A key question is whether we can use multimodal data to improve relapse prediction in SMI. Personal sensing can collect physiological and behavioural data from smartphones and wearables, without requiring the user to do anything. If we can leverage this data using AI algorithms, we can minimise the reliance on people to self-report particularly at times when this is a challenge. This passive approach to data collection could reduce the burden on people to self-report and might lead to a more consistent data stream and therefore more reliable relapse prediction. 

At the University of Manchester, the CONNECT study, funded by The Wellcome Trust, and led by Professor Bucci, aims to assess the effectiveness of passive data collection in individuals with severe mental illness (SMI). The study leverages multimodal data collection from physiological measurements from wearable devices and behavioural data collected via smartphones (communication patterns, social interactions). We expect that this passive data collection reduces the burden of self-reporting and means we can more accurately predict relapse, but the CONNECT study will help quantify that impact.  

Overcoming hesitancy 

The ethics and trustworthiness of AI are hot topics in the news, workplaces, and everyday life. For people living with SMI, these concerns can be even more pronounced, particularly for those experiencing symptoms like paranoia, hallucinations, and delusions often associated with schizophrenia. 

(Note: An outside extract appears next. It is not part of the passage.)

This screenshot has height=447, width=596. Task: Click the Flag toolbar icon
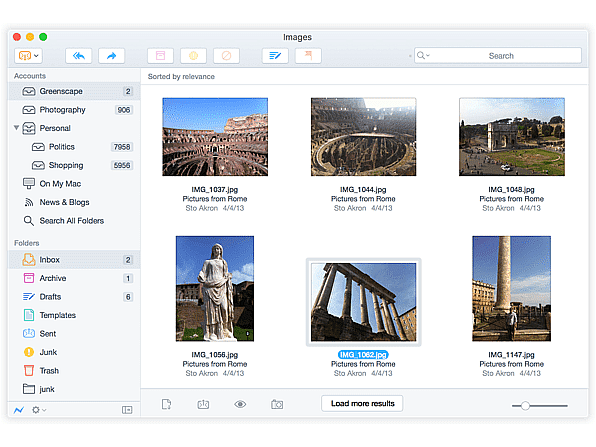308,56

We know that a small proportion of individuals with conditions like schizophrenia may develop paranoia about remote monitoring technologies However, a previous study showed that active symptom monitoring  was safe and acceptable among people with SMI, with 45% of the eligible sample agreeing to enter the trial, and 90% of those using continuing to use it regularly at three months.  This makes it important to identify who would benefit from interventions like this and who would not. 

The closed-loop model 

Another interesting future development of AI in SMI is the potential to combine data collection, symptom prediction, and therapeutic intervention in what’s called a “closed-loop model”: 

  1. The system collects data passively from the patient 
  2. AI algorithms predict what symptom domains are getting worse (e.g., hearing voices, anxiety, hopelessness, depression) 
  3. The system automatically delivers targeted CBT content specific to those symptoms 
  4. This creates what researchers term a “just-in-time adaptive intervention” 

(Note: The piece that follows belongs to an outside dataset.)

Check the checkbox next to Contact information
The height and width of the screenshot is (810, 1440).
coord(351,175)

This approach effectively customises therapeutic content based on detected symptoms, potentially without direct therapist involvement. However, this work is still nascent and there are some serious considerations around how far this technology can go; for example, with the therapist effectively removed from the loop, how can we ensure patient safety and be certain that the AI will respond appropriately in scenarios such as thoughts of self-harm or suicidal ideation. 

Beyond research 

While we continue our research and wait for outcomes of studies like CONNECT, we are continually working to making these systems reliable, trustworthy, explainable, and free from bias, and – crucially – to communicate these qualities to patients who may have additional, specific concerns and challenges.